WHAT YOU NEED TO DO: When the line containing "pet color (61, 2269)" is found in the data below, copy it and each line after it through the line containing "Escovas (123, 2217)", exactly and with no others.

MATERIAL PROVIDED:
= Beginning of Section =

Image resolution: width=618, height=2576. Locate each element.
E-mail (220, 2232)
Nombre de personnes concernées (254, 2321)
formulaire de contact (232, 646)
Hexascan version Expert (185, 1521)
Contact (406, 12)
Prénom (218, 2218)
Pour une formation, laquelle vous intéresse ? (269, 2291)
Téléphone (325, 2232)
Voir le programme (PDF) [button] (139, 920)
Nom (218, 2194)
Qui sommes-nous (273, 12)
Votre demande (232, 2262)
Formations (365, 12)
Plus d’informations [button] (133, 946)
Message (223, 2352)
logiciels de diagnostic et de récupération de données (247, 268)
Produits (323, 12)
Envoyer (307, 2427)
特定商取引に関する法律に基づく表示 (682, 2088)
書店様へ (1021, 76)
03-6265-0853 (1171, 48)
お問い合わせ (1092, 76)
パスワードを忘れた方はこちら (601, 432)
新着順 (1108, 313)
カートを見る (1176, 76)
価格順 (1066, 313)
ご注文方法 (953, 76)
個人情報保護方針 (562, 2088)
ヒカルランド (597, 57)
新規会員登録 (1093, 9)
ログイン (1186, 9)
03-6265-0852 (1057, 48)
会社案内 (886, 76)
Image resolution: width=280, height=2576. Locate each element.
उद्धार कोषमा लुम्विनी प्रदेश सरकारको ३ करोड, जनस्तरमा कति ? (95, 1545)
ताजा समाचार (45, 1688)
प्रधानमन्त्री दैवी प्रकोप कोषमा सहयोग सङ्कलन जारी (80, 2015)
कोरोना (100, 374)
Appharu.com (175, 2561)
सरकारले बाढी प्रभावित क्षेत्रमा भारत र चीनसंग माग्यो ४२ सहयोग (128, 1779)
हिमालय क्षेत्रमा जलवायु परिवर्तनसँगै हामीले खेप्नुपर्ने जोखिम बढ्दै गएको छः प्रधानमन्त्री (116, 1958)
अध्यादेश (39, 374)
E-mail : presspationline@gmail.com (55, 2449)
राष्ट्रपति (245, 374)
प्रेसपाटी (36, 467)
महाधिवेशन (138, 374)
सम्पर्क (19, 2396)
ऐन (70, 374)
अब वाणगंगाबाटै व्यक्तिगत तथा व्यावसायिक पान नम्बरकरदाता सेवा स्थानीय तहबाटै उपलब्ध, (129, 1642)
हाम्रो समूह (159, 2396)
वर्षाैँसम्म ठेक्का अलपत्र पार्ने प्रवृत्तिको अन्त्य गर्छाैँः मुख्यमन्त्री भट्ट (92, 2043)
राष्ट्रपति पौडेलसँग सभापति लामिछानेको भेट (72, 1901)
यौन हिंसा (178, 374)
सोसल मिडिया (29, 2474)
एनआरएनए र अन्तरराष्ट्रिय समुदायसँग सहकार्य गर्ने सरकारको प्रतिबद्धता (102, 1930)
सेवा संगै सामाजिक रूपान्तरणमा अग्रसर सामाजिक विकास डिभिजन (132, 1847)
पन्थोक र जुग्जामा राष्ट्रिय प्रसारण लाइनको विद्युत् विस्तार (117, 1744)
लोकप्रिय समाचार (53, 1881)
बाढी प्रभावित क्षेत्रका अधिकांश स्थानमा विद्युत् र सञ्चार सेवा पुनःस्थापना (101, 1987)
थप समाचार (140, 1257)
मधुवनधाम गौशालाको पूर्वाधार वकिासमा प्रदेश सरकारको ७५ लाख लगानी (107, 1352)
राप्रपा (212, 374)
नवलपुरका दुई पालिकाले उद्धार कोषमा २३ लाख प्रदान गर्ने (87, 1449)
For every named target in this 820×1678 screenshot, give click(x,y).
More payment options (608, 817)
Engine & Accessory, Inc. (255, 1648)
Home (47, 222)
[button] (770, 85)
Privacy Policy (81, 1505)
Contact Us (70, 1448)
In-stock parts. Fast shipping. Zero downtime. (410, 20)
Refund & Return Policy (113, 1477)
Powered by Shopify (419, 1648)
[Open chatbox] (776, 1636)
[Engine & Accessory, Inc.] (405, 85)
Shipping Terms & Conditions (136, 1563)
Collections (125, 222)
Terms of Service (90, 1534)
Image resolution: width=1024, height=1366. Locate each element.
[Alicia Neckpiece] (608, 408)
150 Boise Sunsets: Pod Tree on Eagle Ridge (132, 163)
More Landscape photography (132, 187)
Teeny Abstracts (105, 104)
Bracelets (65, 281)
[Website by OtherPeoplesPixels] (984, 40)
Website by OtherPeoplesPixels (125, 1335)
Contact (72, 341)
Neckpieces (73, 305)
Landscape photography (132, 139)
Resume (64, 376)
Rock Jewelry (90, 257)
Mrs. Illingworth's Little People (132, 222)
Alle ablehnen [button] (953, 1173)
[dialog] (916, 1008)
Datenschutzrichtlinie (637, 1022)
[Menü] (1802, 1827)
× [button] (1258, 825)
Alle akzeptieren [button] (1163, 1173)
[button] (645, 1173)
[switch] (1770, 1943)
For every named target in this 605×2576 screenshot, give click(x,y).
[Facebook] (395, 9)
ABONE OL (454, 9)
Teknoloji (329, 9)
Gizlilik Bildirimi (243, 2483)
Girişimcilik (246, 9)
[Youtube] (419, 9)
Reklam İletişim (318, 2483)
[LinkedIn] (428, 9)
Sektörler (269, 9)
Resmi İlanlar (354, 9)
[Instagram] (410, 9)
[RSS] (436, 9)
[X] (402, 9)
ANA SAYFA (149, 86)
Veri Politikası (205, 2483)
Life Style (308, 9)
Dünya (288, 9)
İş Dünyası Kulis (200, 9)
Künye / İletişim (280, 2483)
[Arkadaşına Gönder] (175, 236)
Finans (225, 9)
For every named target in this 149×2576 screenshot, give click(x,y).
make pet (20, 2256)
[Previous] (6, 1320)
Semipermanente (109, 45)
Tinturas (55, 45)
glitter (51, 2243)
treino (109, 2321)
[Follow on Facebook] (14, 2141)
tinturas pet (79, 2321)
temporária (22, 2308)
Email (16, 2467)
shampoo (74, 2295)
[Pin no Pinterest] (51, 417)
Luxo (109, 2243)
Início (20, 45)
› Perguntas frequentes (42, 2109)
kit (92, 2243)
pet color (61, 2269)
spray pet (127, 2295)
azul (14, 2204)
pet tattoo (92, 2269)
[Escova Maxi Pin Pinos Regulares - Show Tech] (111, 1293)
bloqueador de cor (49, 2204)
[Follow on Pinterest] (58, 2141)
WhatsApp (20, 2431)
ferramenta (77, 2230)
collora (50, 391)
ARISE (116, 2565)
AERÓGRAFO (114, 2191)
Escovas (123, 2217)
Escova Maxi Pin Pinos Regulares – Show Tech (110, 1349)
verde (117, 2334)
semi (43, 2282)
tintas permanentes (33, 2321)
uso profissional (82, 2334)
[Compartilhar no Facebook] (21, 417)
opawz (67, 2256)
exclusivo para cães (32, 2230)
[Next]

= End of Section =

RESPONSE FOR THIS EXERCISE:
pet color (61, 2269)
spray pet (127, 2295)
azul (14, 2204)
pet tattoo (92, 2269)
[Escova Maxi Pin Pinos Regulares - Show Tech] (111, 1293)
bloqueador de cor (49, 2204)
[Follow on Pinterest] (58, 2141)
WhatsApp (20, 2431)
ferramenta (77, 2230)
collora (50, 391)
ARISE (116, 2565)
AERÓGRAFO (114, 2191)
Escovas (123, 2217)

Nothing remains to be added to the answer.